The answer must consist of every line from the data that holds the string "computer".
[[ MATERIAL FOR THIS TASK open ]]
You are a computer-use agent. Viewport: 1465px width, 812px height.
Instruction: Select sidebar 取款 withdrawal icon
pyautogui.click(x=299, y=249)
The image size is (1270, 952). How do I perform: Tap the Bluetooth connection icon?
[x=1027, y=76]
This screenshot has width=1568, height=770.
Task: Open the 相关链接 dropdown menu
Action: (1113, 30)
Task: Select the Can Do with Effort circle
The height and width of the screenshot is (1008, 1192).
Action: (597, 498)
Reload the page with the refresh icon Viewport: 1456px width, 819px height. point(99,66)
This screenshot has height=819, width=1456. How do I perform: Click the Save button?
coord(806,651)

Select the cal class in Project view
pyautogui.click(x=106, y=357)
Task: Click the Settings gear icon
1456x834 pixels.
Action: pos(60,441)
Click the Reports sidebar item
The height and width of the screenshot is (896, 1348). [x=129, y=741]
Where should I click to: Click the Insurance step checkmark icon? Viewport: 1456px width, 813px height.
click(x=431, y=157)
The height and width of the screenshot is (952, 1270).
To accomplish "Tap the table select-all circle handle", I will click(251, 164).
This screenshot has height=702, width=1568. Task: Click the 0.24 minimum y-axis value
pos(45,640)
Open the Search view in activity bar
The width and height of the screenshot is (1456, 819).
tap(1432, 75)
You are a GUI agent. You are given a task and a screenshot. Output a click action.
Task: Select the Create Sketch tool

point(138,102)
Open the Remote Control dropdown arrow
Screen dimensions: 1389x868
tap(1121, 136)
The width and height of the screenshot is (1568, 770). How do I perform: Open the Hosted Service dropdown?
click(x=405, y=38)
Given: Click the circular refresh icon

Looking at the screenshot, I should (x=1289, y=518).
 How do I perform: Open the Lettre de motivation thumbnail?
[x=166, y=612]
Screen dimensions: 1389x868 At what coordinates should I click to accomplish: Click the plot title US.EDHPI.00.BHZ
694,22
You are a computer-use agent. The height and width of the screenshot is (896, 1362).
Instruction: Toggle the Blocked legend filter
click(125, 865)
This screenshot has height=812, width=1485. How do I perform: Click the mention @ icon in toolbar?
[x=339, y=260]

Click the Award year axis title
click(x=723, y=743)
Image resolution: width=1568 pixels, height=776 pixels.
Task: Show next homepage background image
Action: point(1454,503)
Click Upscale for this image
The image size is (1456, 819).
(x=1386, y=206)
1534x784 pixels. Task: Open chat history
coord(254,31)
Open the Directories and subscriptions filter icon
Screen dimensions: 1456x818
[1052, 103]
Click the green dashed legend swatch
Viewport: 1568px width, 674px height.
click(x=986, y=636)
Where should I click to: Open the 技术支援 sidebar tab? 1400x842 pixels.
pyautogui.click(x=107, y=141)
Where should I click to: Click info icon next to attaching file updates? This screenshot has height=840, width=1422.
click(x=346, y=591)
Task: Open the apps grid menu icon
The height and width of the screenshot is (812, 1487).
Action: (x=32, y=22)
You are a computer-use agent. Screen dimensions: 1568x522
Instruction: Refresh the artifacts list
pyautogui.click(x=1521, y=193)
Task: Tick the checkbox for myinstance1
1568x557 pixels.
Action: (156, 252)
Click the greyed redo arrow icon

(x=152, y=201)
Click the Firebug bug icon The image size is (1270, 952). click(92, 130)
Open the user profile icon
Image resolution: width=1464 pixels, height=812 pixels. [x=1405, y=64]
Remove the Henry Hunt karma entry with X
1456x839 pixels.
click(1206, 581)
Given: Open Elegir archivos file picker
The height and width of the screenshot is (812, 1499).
[[ MATERIAL FOR THIS TASK closed ]]
* **PROBLEM SOLUTION**:
You are a computer-use agent. Viewport: 1465px width, 812px height.
You are a computer-use agent. The height and width of the screenshot is (896, 1362).
You are a computer-use agent. Screen dimensions: 1568x522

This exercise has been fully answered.